In this extract from White On Green: Celebrating The Drama Of Pakistan Cricket, Younus Khan – the highest run-scorer in Pakistan’s Test history – expands on his journey from provincial street cricketer to international great.
Younus Khan has been one of the happiest-looking cricketers of modern times. He smiles regularly in matches and even in tense passages his body language usually seems relaxed. It is surprising that his career has seen so many clashes with fellow players or Pakistan’s authorities. He had a poor relationship with Inzamam-ul-Haq, whom he served as vice-captain. When he succeeded him, he was annoyed by issues over team selection and management, and made a public protest to Shaharyar Khan, the PCB chairman, that he would not serve as a ‘dummy captain’.
He rejected the captaincy under Shaharyar Khan’s successor, Nasim Ashraf, because of the hostile public response, also vented on his family, to Pakistan’s World Cup ignominy in 2007. He walked away from the captaincy again in 2009, upset by unfounded allegations of match-fixing and even more, by being undermined by senior players. His relationship with Mohammad Yousuf was so bad that the PCB suspended both of them for infighting in 2010 (as it happened, he was lucky to miss Pakistan’s scandal-hit tour of England that year).
“Yes…” He paused briefly, as if reviewing all these past dramas. “It’s because of my family and my Pashtun roots. It’s in my blood to speak out. But seriously, in my whole career I have never fought for myself. If something goes wrong for my team, for my country, that’s when things come from my mouth.” Another pause for reflection and then the words tumbled out again.
“Sometimes people think that I am a very arrogant person, but I am not. I don’t go to places and say I’m Younus Khan and this and that. I am a very quiet person. If I see someone I know I will go up to him and hug him and spend time with him, but if I don’t know him I think he deserves his own time and space and I leave him alone. Maybe that’s why people think I’m arrogant.”
When he became Pakistan’s leading run-scorer, he became the face of a Pakistan mobile telephone company, but before that his image was rarely used commercially, compared to the ubiquitous Shahid Afridi, a player of far lesser gifts. If he had any jealousy, he did not show it.
“Well… I have been paid by my country. What I achieve goes into my account, but I have to look forward, not stay in the past. So I don’t make gestures and that kind of thing. I am a famous guy but not like Wasim Akram or Shahid Afridi.” He laughed again, imagining himself as Afridi. “Sometimes a poor person comes up to me and appreciates me. That is very valuable to me. That is what I have achieved in my career.”
Younus Khan is a very devout Muslim, but he disliked the ostentatious religiosity in the Pakistan team under Inzamam. However, he defended Muslim players who have chosen to grow beards, particularly Hashim Amla and Moeen Ali. “I had a beard like this at the start of my career.” (His gesture suggested a luxuriant one). “But for me, faith is about your actions in life.

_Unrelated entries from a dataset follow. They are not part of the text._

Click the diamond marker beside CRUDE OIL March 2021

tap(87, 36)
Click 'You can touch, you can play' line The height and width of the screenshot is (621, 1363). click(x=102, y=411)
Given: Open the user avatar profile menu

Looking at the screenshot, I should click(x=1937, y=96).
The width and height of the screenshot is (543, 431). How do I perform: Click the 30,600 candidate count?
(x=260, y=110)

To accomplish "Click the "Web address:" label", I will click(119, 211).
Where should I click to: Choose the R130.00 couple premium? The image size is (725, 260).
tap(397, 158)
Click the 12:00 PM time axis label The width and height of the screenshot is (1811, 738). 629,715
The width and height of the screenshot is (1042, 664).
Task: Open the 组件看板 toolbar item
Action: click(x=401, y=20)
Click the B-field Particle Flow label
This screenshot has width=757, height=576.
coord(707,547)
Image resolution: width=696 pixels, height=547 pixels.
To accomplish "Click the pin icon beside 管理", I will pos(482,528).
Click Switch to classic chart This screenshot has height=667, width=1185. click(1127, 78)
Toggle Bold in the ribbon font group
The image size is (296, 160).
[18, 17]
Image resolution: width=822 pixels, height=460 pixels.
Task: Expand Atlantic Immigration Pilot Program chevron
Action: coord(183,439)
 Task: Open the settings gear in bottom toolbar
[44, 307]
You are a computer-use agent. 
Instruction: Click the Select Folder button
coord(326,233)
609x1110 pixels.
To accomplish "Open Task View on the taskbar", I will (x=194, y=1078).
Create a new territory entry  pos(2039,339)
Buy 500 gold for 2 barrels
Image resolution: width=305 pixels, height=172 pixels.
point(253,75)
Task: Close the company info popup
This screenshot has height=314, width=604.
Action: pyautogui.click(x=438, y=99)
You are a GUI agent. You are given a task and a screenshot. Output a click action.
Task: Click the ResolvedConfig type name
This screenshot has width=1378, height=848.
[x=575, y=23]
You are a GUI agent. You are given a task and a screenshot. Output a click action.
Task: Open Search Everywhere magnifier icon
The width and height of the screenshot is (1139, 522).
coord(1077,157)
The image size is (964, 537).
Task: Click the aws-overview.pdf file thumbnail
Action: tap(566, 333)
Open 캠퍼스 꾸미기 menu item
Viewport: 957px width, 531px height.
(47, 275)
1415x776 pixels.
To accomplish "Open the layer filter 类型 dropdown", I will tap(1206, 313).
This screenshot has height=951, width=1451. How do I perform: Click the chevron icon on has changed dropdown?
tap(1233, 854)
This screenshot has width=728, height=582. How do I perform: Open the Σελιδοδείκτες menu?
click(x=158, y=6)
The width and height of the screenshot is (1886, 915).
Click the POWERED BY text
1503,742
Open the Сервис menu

I have been happy all the time in my faith, it has given me a lot of inner peace in my body, and I have always played in the same way, today as at the start.”
That faith sustained him through a series of losses which devastated his close-knit family. These began in 2002, when his sister died while he was playing a Test in Lahore against Sri Lanka. Two years later, his father died while he was on tour in Australia. Then he lost two brothers and, last year, his nephew. “We were all very religious and close to Allah, especially my mother. As Muslims we have always thought that if Allah gives us something in life, it will go back to Allah whenever he wants.” After retiring from the Pakistan one-day team, he committed himself to fund-raising for the Indus Hospital, in Karachi, in memory of his lost relatives.
His present family life gives him great joy. He married Amna in 2007 and their son, Mohammad Owais Khan, was born at the end of that year. They also have a daughter of five, Amarah Khan. “My mother is still alive and she and my two [surviving] brothers live with us in the same house in Karachi. It is a big two-storey home. We are a very close family and every single day we have a lot of fun together. I miss them all the time when I am away, and my mother sometimes cries because I am her youngest.” Then his voice trembled momentarily.
“Quite amazingly, my son looks like my father and my daughter looks like my mother, so that whenever I look at them my mother and father are with me. I am the luckiest man alive that God gave me these things in my life.”
Younus had a strong bond with his father through fishing. It remains his favourite off-field activity, whether river or deep-sea fishing, and he has shared his passion with the next generation. His biggest catch was an eight-kilo sea trout off Karachi. With more leisure he might have shared the details, but he was due to take his young son fishing at the local marina. He agreed that fishing had helped his concentration as a batsman and as a slip fielder.
Pakistan’s exile has cut deeply into his family life, and the team’s. “It is not easy travelling all the time, away from your home and family and children and friends. It can make you very weak. The players sacrifice their lives, staying in the same room for two or three months at a time. I salute the younger players especially for the way they play for their country.”